** Passage **
** START **

# Hello from Florida!!!



## archermarj (May 6, 2006)

*photo*

great photo!


----------



## tn_huntress (Apr 18, 2008)

Heeeeeeeeeey, I know those people, even the guy on the right!!!!!


----------



## SCBIRDDOGMOMMA (Oct 11, 2007)

I too know them....and I sure wish I could have been there with them!!! I would like to say CONGRATULATIONS to TN Archerychic on her 2nd place finish!!!! Way to go!!!!! I wish I could have been there!!!!:banana::banana::banana::77::77:


----------



## 3 Big Deer (Apr 27, 2007)

Hey I know those two...I was lucky enough to shoot with you two.. Congrats Melissa on your 2nd place...thanks you two for a great time!
Gonna have to create my own screen name. We are thinking of going to Hattisburg...woo hooo...hey, did you see I got out of last place???? Man I am serioulsy hooked now!
trying to find your pics here....send me the link...
till later, gonna post pics soon.
Bliss


----------



## absolutecool (Mar 26, 2006)

I haven't uploaded any pics yet, will try to tonight. I had a blast this weekend!!! We need to think of you a cool screen name, give me a minute....


----------



## absolutecool (Mar 26, 2006)

3 Big Deer said:


> Hey I know those two...I was lucky enough to shoot with you two.. Congrats Melissa on your 2nd place...thanks you two for a great time!
> Gonna have to create my own screen name. We are thinking of going to Hattisburg...woo hooo...hey, did you see I got out of last place???? Man I am serioulsy hooked now!
> trying to find your pics here....send me the link...
> till later, gonna post pics soon.
> Bliss


I've got it...miami_redneck....that is you all day long!!!


----------



## Jolynn Jones (Jul 23, 2004)

Gosh! Im sooo jealous here! Wish I could have gone! But..I WIll be at MS! :cheer2: Course I would need to get my bow out at some point! lol:mg: Congrats Melissa! On your 2nd pl finish! :star:


----------



## TN- archerychic (Jun 4, 2007)

** END **

(Word and element location records)
** START **

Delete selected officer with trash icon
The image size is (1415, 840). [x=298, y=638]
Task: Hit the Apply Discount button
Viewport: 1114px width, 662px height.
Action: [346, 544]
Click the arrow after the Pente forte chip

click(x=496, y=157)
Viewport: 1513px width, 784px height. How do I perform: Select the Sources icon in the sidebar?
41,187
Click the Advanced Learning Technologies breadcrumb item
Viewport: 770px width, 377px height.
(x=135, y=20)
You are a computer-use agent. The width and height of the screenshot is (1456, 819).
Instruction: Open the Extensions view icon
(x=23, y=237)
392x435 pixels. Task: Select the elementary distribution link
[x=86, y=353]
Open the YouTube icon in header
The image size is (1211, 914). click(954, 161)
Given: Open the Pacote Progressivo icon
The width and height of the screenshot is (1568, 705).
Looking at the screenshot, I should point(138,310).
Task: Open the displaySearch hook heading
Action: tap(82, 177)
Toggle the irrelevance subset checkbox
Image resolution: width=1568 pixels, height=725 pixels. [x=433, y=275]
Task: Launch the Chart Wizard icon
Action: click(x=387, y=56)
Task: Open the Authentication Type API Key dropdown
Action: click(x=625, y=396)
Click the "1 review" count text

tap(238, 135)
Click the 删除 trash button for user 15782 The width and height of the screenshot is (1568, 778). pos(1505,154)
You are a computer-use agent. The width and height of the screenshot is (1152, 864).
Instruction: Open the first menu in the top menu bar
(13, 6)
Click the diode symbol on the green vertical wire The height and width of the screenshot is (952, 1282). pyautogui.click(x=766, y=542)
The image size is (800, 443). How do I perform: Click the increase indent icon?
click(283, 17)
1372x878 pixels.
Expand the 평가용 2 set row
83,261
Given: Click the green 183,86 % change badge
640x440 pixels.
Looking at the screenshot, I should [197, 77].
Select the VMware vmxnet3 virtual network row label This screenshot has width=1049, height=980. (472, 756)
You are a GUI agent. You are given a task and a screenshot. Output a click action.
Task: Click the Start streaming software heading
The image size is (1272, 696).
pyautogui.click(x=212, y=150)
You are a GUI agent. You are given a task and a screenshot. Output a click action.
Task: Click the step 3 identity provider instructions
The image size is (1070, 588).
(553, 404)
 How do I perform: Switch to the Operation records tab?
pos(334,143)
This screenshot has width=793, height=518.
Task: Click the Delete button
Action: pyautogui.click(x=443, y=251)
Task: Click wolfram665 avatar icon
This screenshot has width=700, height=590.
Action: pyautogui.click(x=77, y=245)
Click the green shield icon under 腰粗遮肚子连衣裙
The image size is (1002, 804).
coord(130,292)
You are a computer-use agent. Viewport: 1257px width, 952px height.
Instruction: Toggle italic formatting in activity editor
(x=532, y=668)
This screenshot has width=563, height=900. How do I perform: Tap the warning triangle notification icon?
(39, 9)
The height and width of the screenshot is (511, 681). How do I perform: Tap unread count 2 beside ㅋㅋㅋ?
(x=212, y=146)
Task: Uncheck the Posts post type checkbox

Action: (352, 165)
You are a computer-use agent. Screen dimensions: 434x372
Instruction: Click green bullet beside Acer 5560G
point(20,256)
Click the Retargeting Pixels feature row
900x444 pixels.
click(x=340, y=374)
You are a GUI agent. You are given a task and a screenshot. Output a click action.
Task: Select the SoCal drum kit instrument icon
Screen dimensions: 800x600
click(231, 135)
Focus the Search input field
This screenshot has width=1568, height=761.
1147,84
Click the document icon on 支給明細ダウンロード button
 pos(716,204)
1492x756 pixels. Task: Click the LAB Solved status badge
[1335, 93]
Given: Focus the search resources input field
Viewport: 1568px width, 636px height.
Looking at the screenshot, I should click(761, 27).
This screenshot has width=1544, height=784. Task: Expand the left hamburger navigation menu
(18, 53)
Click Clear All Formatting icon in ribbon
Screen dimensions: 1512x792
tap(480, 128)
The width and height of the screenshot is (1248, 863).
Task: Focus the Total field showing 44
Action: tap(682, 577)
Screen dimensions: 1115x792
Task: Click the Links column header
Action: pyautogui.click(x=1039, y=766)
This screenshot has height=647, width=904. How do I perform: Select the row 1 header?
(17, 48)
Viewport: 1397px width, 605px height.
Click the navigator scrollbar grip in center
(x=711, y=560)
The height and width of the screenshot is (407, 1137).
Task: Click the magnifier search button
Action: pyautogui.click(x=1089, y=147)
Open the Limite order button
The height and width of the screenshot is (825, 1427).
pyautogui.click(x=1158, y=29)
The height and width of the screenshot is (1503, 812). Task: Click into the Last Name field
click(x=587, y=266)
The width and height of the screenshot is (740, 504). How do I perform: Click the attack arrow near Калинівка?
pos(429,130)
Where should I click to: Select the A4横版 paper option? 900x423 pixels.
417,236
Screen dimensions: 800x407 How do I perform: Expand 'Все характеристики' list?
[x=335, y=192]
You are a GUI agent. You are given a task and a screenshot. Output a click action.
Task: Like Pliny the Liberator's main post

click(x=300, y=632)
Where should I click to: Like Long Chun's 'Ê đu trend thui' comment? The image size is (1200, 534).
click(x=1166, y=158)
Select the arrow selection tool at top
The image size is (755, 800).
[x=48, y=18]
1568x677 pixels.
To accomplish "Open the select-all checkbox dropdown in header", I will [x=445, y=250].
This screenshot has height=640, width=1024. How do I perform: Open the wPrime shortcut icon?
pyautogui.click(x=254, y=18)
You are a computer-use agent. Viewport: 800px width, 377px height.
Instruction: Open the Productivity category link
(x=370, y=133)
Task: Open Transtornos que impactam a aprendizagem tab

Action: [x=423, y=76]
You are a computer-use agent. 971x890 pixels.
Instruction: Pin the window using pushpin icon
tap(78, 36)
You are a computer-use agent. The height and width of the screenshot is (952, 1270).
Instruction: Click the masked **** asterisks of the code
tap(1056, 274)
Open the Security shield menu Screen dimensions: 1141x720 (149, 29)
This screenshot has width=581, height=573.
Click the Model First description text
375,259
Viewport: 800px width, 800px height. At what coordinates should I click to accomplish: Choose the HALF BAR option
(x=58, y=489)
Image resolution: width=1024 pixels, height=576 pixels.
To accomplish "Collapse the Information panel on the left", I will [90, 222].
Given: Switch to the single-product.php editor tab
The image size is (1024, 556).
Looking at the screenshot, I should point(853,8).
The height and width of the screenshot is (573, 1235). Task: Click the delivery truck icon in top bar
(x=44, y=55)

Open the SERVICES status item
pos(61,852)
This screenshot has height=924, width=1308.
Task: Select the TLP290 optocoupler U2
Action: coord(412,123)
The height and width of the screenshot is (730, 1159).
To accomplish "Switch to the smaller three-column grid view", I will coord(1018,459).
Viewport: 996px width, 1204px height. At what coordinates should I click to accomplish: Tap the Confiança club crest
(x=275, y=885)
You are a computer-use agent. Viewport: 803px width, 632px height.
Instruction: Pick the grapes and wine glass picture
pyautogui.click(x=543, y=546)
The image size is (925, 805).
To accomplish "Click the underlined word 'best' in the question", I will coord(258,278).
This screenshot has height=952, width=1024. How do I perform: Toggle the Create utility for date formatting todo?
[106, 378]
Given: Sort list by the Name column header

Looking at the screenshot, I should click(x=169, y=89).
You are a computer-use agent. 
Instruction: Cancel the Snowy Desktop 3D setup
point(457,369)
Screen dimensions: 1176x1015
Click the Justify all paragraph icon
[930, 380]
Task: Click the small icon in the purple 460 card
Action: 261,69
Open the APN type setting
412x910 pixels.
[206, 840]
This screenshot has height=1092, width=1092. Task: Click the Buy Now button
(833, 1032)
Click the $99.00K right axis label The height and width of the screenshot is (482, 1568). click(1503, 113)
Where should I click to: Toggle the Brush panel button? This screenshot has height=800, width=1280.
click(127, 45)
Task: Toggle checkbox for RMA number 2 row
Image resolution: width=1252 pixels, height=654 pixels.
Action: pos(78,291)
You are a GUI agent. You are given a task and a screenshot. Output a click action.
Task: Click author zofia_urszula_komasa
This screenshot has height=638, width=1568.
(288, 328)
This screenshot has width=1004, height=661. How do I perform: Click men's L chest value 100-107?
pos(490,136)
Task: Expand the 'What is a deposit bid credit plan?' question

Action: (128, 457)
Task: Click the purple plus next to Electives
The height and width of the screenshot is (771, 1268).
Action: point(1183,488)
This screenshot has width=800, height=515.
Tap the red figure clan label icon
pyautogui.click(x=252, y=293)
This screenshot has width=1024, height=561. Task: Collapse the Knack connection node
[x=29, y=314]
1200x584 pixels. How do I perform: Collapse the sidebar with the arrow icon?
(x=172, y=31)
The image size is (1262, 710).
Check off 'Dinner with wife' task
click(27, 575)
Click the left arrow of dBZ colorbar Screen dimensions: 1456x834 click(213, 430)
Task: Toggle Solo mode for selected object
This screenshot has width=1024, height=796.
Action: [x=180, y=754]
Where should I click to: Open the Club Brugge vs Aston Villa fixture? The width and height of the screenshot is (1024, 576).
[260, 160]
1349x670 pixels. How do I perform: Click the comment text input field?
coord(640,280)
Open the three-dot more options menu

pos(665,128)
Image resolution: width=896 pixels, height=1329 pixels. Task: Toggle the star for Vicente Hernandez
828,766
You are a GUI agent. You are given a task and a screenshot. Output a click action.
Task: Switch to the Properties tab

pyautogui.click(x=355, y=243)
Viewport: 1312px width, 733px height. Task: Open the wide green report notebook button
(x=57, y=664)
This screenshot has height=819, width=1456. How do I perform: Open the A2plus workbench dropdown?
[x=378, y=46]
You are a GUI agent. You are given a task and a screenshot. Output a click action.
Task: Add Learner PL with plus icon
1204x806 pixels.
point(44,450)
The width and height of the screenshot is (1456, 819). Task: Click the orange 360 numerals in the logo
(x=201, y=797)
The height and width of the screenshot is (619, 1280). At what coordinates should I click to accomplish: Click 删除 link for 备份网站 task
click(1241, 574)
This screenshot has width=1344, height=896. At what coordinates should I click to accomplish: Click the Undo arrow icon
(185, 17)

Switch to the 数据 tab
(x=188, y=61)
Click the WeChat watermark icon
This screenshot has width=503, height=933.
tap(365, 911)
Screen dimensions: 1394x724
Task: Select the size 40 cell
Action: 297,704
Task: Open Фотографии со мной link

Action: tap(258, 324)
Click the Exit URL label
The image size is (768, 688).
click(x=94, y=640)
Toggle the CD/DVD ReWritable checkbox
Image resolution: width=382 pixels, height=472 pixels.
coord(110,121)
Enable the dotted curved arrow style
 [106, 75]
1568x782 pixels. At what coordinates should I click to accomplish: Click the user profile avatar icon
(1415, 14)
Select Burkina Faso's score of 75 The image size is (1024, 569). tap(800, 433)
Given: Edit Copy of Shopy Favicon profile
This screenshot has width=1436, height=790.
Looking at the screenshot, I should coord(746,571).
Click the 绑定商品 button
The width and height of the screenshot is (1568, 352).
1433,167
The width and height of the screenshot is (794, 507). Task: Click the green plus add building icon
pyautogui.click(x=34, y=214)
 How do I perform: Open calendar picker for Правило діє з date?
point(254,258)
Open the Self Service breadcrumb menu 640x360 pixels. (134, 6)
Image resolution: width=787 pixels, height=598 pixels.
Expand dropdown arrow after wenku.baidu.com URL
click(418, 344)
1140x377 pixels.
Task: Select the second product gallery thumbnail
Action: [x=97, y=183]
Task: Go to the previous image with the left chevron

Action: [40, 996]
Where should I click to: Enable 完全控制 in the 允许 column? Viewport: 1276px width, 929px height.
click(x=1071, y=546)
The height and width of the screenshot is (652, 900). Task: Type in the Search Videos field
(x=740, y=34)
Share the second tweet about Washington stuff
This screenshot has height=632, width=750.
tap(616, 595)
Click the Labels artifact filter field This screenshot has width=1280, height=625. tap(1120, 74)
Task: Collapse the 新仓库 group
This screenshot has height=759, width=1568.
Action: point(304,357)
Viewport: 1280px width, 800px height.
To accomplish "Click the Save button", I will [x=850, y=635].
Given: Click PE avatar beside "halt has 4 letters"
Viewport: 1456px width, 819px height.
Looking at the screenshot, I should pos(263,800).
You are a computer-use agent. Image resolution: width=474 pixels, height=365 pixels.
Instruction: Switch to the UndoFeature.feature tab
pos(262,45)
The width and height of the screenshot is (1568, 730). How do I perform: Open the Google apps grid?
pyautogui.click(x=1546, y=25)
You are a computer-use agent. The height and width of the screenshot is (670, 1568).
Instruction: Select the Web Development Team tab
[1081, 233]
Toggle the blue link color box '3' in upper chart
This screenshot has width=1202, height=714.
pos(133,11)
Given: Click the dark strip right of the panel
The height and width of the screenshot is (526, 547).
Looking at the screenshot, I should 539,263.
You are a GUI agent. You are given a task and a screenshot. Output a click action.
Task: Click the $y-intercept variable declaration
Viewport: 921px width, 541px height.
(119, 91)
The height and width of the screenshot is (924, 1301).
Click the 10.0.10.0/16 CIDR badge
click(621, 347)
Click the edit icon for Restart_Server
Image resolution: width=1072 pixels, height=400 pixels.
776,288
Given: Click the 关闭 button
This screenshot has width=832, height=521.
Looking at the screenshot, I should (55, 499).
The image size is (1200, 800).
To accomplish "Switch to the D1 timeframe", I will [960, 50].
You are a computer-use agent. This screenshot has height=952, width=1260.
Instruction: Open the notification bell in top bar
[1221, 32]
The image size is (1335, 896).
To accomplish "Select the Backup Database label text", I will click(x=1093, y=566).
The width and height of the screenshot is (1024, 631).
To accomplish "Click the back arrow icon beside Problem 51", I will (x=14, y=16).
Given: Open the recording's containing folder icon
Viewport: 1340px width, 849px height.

** END **

** Directions **
A: Using the forum thread, decide whether each statement agrees with it: (i) TN Archerychic finished in second place; (ii) absolutecool had already uploaded photos when posting in the thread; (iii) Jolynn Jones says she will be at MS. For each, answer yes or no and quote the deciding words.
B: In the forum thread, what screen name does absolutecool suggest for 3 Big Deer?

** Task-by-task outputs **
A:
(i) Yes: "CONGRATULATIONS to TN Archerychic on her 2nd place finish"
(ii) No: "I haven't uploaded any pics yet, will try to tonight."
(iii) Yes: "But..I WIll be at MS!"

B: miami_redneck